WHAT YOU WILL DO.
When the material ends, stop; until then, set down every line exactly.

EXERCISE INPUT Start Marker

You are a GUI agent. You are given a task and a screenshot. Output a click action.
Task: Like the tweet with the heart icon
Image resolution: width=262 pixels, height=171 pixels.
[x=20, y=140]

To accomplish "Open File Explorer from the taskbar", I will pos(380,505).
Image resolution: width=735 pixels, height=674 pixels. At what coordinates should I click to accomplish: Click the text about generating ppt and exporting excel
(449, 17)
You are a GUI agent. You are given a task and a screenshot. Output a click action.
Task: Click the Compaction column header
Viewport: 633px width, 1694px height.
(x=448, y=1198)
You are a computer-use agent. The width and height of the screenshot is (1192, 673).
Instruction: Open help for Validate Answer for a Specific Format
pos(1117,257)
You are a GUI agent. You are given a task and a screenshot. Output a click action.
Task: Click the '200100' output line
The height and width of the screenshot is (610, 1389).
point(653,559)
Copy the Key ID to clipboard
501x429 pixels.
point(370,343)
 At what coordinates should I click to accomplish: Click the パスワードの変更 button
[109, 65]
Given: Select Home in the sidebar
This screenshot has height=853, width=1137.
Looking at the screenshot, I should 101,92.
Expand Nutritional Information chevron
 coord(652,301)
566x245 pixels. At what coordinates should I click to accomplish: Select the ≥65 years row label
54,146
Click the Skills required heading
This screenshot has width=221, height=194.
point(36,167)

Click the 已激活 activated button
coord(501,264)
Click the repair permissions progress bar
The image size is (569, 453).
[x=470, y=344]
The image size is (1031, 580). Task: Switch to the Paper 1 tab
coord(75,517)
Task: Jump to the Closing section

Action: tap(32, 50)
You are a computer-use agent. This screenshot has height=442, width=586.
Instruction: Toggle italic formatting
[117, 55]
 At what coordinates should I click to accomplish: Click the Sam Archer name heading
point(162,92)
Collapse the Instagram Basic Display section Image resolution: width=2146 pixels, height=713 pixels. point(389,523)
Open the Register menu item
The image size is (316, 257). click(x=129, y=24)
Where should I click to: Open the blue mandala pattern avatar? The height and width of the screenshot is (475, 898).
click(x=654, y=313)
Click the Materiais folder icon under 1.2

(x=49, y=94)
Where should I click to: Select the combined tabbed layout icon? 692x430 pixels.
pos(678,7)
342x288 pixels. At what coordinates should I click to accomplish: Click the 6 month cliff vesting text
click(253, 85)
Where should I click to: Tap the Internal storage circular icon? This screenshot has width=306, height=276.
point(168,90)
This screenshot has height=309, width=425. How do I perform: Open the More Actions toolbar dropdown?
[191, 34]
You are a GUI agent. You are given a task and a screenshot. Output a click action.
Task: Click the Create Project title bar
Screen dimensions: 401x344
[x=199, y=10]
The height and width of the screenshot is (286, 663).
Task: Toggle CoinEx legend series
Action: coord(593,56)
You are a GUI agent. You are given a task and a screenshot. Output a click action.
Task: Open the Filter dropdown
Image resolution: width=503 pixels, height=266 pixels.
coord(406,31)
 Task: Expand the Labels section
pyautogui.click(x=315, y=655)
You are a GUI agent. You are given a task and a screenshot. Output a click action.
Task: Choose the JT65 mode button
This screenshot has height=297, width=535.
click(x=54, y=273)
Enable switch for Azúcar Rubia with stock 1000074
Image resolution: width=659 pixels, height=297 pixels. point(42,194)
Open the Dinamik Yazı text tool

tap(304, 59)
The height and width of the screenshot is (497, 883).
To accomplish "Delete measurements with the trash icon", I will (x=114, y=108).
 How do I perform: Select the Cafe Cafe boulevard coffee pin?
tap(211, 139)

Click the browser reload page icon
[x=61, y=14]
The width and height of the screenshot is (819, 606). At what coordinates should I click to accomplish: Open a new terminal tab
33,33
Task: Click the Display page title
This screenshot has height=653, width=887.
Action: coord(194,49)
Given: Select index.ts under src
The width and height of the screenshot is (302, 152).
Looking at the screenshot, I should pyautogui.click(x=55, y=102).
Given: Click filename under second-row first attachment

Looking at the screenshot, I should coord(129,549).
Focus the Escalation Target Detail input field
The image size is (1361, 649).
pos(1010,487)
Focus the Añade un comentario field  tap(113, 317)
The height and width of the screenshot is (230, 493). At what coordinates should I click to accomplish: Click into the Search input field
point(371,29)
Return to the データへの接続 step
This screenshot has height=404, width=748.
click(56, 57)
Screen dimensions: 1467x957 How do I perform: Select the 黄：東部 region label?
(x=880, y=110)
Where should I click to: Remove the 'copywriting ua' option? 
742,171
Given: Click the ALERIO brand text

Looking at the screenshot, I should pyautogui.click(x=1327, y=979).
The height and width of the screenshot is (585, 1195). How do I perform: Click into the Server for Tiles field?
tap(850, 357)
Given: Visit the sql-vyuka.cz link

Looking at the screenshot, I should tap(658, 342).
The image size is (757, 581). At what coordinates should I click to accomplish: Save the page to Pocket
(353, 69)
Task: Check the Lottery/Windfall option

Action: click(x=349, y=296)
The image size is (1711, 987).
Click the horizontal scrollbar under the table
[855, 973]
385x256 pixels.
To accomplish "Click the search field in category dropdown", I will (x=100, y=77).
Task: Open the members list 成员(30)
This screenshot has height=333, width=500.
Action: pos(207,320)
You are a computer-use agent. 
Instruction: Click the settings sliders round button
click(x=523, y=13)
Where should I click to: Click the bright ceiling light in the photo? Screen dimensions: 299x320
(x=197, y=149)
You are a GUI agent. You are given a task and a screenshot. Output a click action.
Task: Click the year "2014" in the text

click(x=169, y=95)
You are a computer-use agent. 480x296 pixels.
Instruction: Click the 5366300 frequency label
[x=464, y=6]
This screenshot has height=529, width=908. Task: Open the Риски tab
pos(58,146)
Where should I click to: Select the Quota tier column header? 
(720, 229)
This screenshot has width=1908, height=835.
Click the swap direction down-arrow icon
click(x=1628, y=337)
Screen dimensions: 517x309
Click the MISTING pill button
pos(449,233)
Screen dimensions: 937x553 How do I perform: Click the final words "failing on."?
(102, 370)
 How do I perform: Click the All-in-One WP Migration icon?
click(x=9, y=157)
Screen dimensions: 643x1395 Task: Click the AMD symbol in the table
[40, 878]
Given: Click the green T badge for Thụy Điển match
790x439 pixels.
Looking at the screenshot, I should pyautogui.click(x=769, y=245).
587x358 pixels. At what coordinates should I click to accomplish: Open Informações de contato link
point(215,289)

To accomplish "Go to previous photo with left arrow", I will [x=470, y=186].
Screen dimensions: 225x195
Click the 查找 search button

EXERCISE INPUT End Marker

YOUR SOLUTION.
You are a GUI agent. You are given a task and a screenshot. Output a click action.
Task: Like the tweet with the heart icon
Image resolution: width=262 pixels, height=171 pixels.
[x=20, y=140]

To accomplish "Open File Explorer from the taskbar", I will pos(380,505).
Image resolution: width=735 pixels, height=674 pixels. At what coordinates should I click to accomplish: Click the text about generating ppt and exporting excel
(449, 17)
You are a GUI agent. You are given a task and a screenshot. Output a click action.
Task: Click the Compaction column header
Viewport: 633px width, 1694px height.
(x=448, y=1198)
You are a computer-use agent. The width and height of the screenshot is (1192, 673).
Instruction: Open help for Validate Answer for a Specific Format
pos(1117,257)
You are a GUI agent. You are given a task and a screenshot. Output a click action.
Task: Click the '200100' output line
The height and width of the screenshot is (610, 1389).
point(653,559)
Copy the Key ID to clipboard
501x429 pixels.
point(370,343)
 At what coordinates should I click to accomplish: Click the パスワードの変更 button
[109, 65]
Given: Select Home in the sidebar
This screenshot has height=853, width=1137.
Looking at the screenshot, I should 101,92.
Expand Nutritional Information chevron
 coord(652,301)
566x245 pixels. At what coordinates should I click to accomplish: Select the ≥65 years row label
54,146
Click the Skills required heading
This screenshot has width=221, height=194.
point(36,167)

Click the 已激活 activated button
coord(501,264)
Click the repair permissions progress bar
The image size is (569, 453).
[x=470, y=344]
The image size is (1031, 580). Task: Switch to the Paper 1 tab
coord(75,517)
Task: Jump to the Closing section

Action: tap(32, 50)
You are a computer-use agent. This screenshot has height=442, width=586.
Instruction: Toggle italic formatting
[117, 55]
 At what coordinates should I click to accomplish: Click the Sam Archer name heading
point(162,92)
Collapse the Instagram Basic Display section Image resolution: width=2146 pixels, height=713 pixels. point(389,523)
Open the Register menu item
The image size is (316, 257). click(x=129, y=24)
Where should I click to: Open the blue mandala pattern avatar? The height and width of the screenshot is (475, 898).
click(x=654, y=313)
Click the Materiais folder icon under 1.2

(x=49, y=94)
Where should I click to: Select the combined tabbed layout icon? 692x430 pixels.
pos(678,7)
342x288 pixels. At what coordinates should I click to accomplish: Click the 6 month cliff vesting text
click(253, 85)
Where should I click to: Tap the Internal storage circular icon? This screenshot has width=306, height=276.
point(168,90)
This screenshot has height=309, width=425. How do I perform: Open the More Actions toolbar dropdown?
[191, 34]
You are a GUI agent. You are given a task and a screenshot. Output a click action.
Task: Click the Create Project title bar
Screen dimensions: 401x344
[x=199, y=10]
The height and width of the screenshot is (286, 663).
Task: Toggle CoinEx legend series
Action: coord(593,56)
You are a GUI agent. You are given a task and a screenshot. Output a click action.
Task: Open the Filter dropdown
Image resolution: width=503 pixels, height=266 pixels.
coord(406,31)
 Task: Expand the Labels section
pyautogui.click(x=315, y=655)
You are a GUI agent. You are given a task and a screenshot. Output a click action.
Task: Choose the JT65 mode button
This screenshot has height=297, width=535.
click(x=54, y=273)
Enable switch for Azúcar Rubia with stock 1000074
Image resolution: width=659 pixels, height=297 pixels. point(42,194)
Open the Dinamik Yazı text tool

tap(304, 59)
The height and width of the screenshot is (497, 883).
To accomplish "Delete measurements with the trash icon", I will (x=114, y=108).
 How do I perform: Select the Cafe Cafe boulevard coffee pin?
tap(211, 139)

Click the browser reload page icon
[x=61, y=14]
The width and height of the screenshot is (819, 606). At what coordinates should I click to accomplish: Open a new terminal tab
33,33
Task: Click the Display page title
This screenshot has height=653, width=887.
Action: coord(194,49)
Given: Select index.ts under src
The width and height of the screenshot is (302, 152).
Looking at the screenshot, I should pyautogui.click(x=55, y=102).
Given: Click filename under second-row first attachment

Looking at the screenshot, I should coord(129,549).
Focus the Escalation Target Detail input field
The image size is (1361, 649).
pos(1010,487)
Focus the Añade un comentario field  tap(113, 317)
The height and width of the screenshot is (230, 493). At what coordinates should I click to accomplish: Click into the Search input field
point(371,29)
Return to the データへの接続 step
This screenshot has height=404, width=748.
click(56, 57)
Screen dimensions: 1467x957 How do I perform: Select the 黄：東部 region label?
(x=880, y=110)
Where should I click to: Remove the 'copywriting ua' option? 
742,171
Given: Click the ALERIO brand text

Looking at the screenshot, I should pyautogui.click(x=1327, y=979).
The height and width of the screenshot is (585, 1195). How do I perform: Click into the Server for Tiles field?
tap(850, 357)
Given: Visit the sql-vyuka.cz link

Looking at the screenshot, I should tap(658, 342).
The image size is (757, 581). At what coordinates should I click to accomplish: Save the page to Pocket
(353, 69)
Task: Check the Lottery/Windfall option

Action: click(x=349, y=296)
The image size is (1711, 987).
Click the horizontal scrollbar under the table
[855, 973]
385x256 pixels.
To accomplish "Click the search field in category dropdown", I will (x=100, y=77).
Task: Open the members list 成员(30)
This screenshot has height=333, width=500.
Action: pos(207,320)
You are a computer-use agent. 
Instruction: Click the settings sliders round button
click(x=523, y=13)
Where should I click to: Click the bright ceiling light in the photo? Screen dimensions: 299x320
(x=197, y=149)
You are a GUI agent. You are given a task and a screenshot. Output a click action.
Task: Click the year "2014" in the text

click(x=169, y=95)
You are a computer-use agent. 480x296 pixels.
Instruction: Click the 5366300 frequency label
[x=464, y=6]
This screenshot has height=529, width=908. Task: Open the Риски tab
pos(58,146)
Where should I click to: Select the Quota tier column header? 
(720, 229)
This screenshot has width=1908, height=835.
Click the swap direction down-arrow icon
click(x=1628, y=337)
Screen dimensions: 517x309
Click the MISTING pill button
pos(449,233)
Screen dimensions: 937x553 How do I perform: Click the final words "failing on."?
(102, 370)
 How do I perform: Click the All-in-One WP Migration icon?
click(x=9, y=157)
Screen dimensions: 643x1395 Task: Click the AMD symbol in the table
[40, 878]
Given: Click the green T badge for Thụy Điển match
790x439 pixels.
Looking at the screenshot, I should pyautogui.click(x=769, y=245).
587x358 pixels. At what coordinates should I click to accomplish: Open Informações de contato link
point(215,289)

To accomplish "Go to previous photo with left arrow", I will [x=470, y=186].
Screen dimensions: 225x195
Click the 查找 search button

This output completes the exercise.